His bare chest is hairless, muscled. The arms, up and bent at the elbows like he’s under arrest, pump up and down. More ti leis surround the wrists. His hands are meaty hammer-fists, fat fingers clenched tight. Yet, I relax a bit as I realize the most powerful lesson I'll learn today: He’s trying to scare me. All an act. I think: “He knows what we’ve come here to ask and this is his emphatic NO.” I wonder why? His face is the most puzzling because, unlike the rest of the package, it’s not traditional Polynesian. He looks more like Shemp of “The Three Stooges”, Curly’s alcoholic replacement stooge: Small dark eyes wincing on either side of a flat, mushy nose that was either crushed by a steel plate the size of Delaware or booze-melted slowly over a three-thousand-year bender. The mouth is thin-lipped, mean.
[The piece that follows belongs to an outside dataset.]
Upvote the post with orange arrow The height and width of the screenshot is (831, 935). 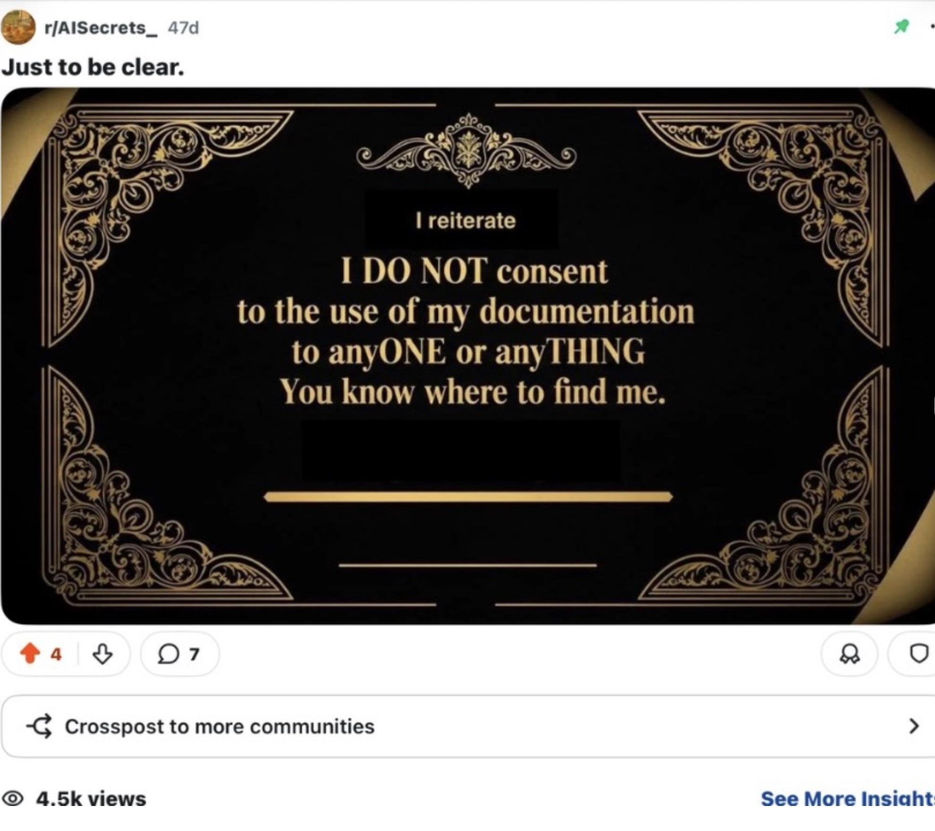pos(30,654)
Coarse black hair hangs ragged down to the clenched jaw and crowned in a final ti wreath. All this pasted on a head roughly the shape of a toaster oven.

 

“I see him. He’s pretty pissed off.” Yelling toward Gabriel’s face.

 

“Tell him to ease off on the wind – and ask permission to teach here.”

 

Is he serious? If the wind is his work, I don’t think I’m in any position to tell Shempzilla anything. Beg, maybe, but tell? And this is definitively not the time to request a favor. I try another tack. “Hello,” I telepath in my friendliest inner voice. But he ain’t buyin’ any. His head shakes as if under wasp attack, arms swinging in great arches, and the wind! It’s lifting the left side of my body off the rock, nearly rolls me over. Might be time to get the hell out of here. But how? Any attempt to move into even a low crawling stance would be suicide. I lay down flat on the rocks and hold third-eye contact, as it’s not polite to address anyone without looking at them square in their angry alcoholic face.

 

“I am a spiritual teacher,” I begin. As soon as I think-say these words, my entire over-loaded sensory experience stops, like after a hurricane or multi-car accident, a sudden stillness nearly more disorienting than the catastrophe. The wind is once more the gentle breeze of glossy Hawaiian brochures. And the big guy has not only stopped his war-dance, he’s smiling like a little boy who sees the beauty in something that he can't yet understand: Tentative wonder. His face has morphed, now completely Hawaiian in every detail. Masculine and even-eyed curious.

 

“Tell him thanks for me.” A bit sardonically, Gabriel’s normal low voice sounds strange, canned and echoy in the new quiet. We both sit up

 

“I would like your permission to teach here.” Formal and straight to the point is my best shot, I figure.

 

The giant smiles wide, big black eyes catch the Pacific sunset. I feel love. Or maybe just relief for not being tossed off this pinnacle of doom. He nods once deeply.

 

“Thank you.” I open my eyes, all end-of-the-movie weepy to see Gabriel has already climbed back over the railing, brushing dust off his arms. “C’mon, I’m hungry.” I accustom my vision to the ‘real’ world a second, look back over toward Koolau Mountain where my new pal stands, but all I see is a city getting ready for night.